1995–, Computer scientist
Tri Dao is a Vietnamese-American computer scientist whose 2022 paper FlashAttention: Fast and Memory-Efficient Exact Attention with IO-Awareness introduced the FlashAttention algorithm, a tile-based implementation of attention that reduces memory bandwidth requirements substantially while computing the exact same output as standard attention. FlashAttention is now standard in nearly every Transformer training and inference framework.
With Albert Gu, Dao co-developed the Mamba architecture (2023), a state-space model that achieves Transformer-quality language modelling with linear time complexity.
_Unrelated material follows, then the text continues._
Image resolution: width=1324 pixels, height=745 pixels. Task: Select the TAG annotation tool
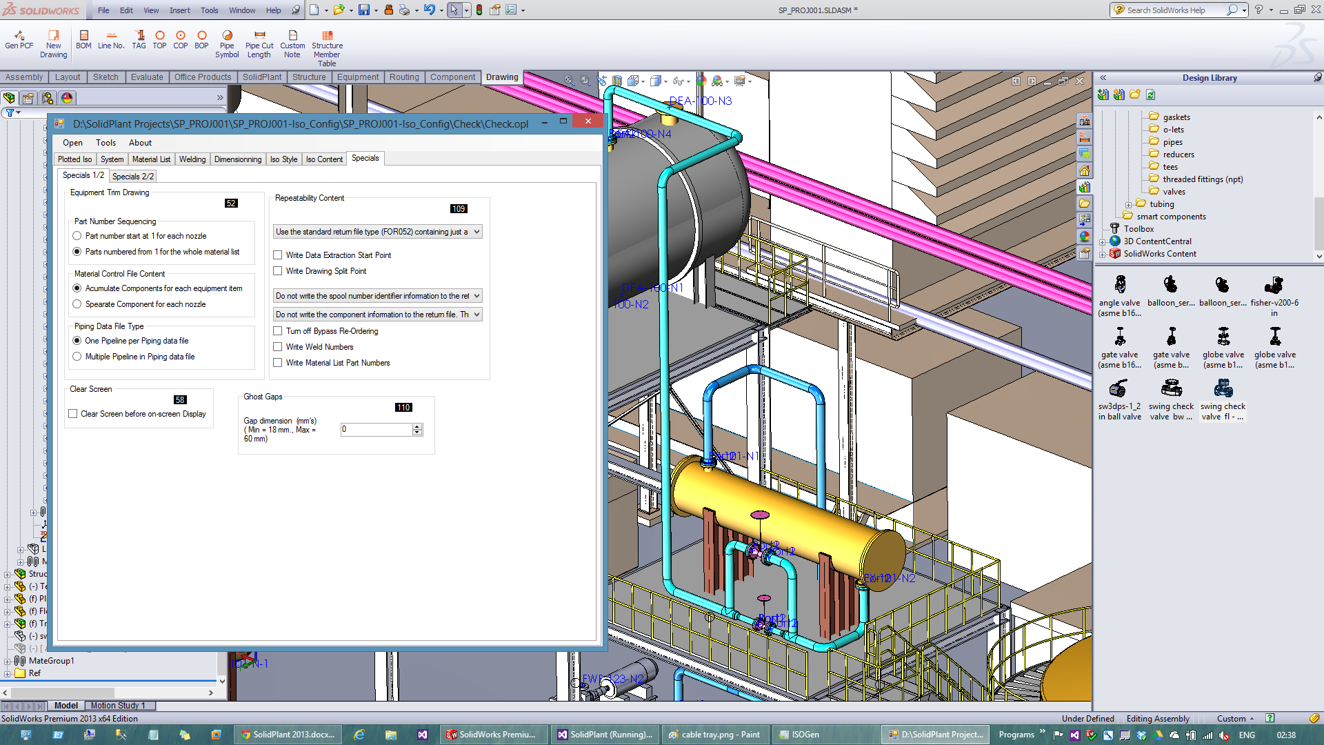(x=139, y=39)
Mamba and its successors represent the most serious challenge to the Transformer's dominance to emerge in the post-2017 era.
Dao completed his Stanford PhD under Christopher Ré in 2023 and joined Princeton as a faculty member while continuing affiliations with Together AI and other organisations.
Video
Related people: Albert Gu, Ashish Vaswani
Works cited in this book:
- FlashAttention: Fast and Memory-Efficient Exact Attention with IO-Awareness (2022) (with Daniel Y. Fu, Stefano Ermon, Atri Rudra, Christopher Ré)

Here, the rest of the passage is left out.